Taken together, the purchase of the convertible note hedges and the sale of warrants are intended to offset any actual dilution from the conversion of the 2024 Notes and 2026 Notes and to effectively increase the overall conversion price from $57.14 to $80.20 per share for the 2024 Notes and from $130.03 to $163.02 per share for the 2026 Notes. As these transactions meet certain accounting criteria, the convertible note hedges and warrants are recorded in stockholders’ equity and are not accounted for as derivatives. The net cost incurred in connection with the convertible note hedge and warrant transactions was recorded as a reduction to additional paid-in capital on the consolidated balance sheets as of June 30, 2022.
FYI: In 2018, the Company issued $1.15 billion aggregate principal amount of 0.25% convertible senior notes due 2024 (the 2024 Notes).

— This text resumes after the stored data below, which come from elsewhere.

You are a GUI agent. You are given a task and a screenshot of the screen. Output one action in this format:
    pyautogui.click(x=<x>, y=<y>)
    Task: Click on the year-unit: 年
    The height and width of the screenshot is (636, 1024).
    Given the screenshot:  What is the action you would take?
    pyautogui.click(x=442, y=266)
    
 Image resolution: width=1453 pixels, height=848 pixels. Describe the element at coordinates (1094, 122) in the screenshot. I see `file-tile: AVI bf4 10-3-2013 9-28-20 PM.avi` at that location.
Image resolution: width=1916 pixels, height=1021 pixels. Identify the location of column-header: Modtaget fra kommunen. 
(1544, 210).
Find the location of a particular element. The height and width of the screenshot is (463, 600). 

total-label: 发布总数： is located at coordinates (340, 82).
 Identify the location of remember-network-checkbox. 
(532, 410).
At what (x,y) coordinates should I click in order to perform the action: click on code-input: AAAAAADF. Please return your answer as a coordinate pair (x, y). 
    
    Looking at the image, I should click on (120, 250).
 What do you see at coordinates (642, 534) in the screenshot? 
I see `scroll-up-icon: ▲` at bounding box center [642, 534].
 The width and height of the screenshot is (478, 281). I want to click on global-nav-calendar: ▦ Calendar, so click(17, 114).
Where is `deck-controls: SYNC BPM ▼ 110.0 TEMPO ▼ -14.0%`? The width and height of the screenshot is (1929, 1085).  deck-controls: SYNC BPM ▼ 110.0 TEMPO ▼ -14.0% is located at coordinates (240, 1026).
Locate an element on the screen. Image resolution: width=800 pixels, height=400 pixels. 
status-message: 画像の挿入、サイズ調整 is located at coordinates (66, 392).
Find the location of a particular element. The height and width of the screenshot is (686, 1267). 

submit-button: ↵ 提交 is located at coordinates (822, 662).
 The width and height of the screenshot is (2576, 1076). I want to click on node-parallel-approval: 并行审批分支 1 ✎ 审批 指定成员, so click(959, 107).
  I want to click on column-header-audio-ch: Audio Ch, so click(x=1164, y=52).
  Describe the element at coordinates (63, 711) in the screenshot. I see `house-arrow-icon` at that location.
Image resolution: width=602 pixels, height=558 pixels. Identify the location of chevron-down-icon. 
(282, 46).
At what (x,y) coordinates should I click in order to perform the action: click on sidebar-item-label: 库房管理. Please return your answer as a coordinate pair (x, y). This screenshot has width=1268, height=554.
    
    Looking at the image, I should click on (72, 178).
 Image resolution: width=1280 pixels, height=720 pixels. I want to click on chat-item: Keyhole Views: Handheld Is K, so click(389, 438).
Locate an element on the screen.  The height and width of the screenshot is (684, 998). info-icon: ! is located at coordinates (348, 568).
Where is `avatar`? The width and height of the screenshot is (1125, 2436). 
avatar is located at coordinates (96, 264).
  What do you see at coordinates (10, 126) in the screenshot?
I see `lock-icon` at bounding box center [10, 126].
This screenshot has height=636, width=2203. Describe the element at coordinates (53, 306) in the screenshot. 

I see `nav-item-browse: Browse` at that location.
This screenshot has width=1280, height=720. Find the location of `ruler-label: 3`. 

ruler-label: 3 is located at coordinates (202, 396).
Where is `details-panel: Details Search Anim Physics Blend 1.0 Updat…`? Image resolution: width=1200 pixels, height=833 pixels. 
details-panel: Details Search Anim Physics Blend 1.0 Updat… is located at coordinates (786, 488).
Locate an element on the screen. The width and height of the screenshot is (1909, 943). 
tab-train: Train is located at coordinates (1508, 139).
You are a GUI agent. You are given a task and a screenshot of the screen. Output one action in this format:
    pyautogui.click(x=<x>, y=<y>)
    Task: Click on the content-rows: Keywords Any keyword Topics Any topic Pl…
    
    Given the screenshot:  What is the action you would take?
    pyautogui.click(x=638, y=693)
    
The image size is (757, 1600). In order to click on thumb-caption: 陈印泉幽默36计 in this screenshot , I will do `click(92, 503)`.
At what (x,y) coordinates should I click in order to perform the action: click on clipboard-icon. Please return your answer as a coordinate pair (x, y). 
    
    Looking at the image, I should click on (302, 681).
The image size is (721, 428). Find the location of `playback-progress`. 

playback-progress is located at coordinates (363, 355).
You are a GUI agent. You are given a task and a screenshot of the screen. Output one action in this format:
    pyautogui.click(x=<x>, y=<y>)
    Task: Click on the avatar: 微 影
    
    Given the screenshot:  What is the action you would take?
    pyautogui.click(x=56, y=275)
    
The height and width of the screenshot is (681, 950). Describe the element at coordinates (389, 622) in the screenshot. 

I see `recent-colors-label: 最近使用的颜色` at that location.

And In 2021, the Company issued $1.44 billion in aggregate principal amount of 0% convertible senior notes due 2026 (the 2026 Notes).
1. What is the accounting treatment of this and also how this should be treated while doing financial analysis including comparable company analysis (for example for calculating the fully diluted shares outstanding)?
Data Source: Twitter’s 10-Q Filing – For the quarterly period ended June 30, 2022 (Notes to Financial Statements – Convertible Notes and Senior Notes)
2. And also, if company already issued convertible notes, then how can a company issue warrant for the same convertible notes to the other parties? (Correct me with valid reason if I am getting it wrong!)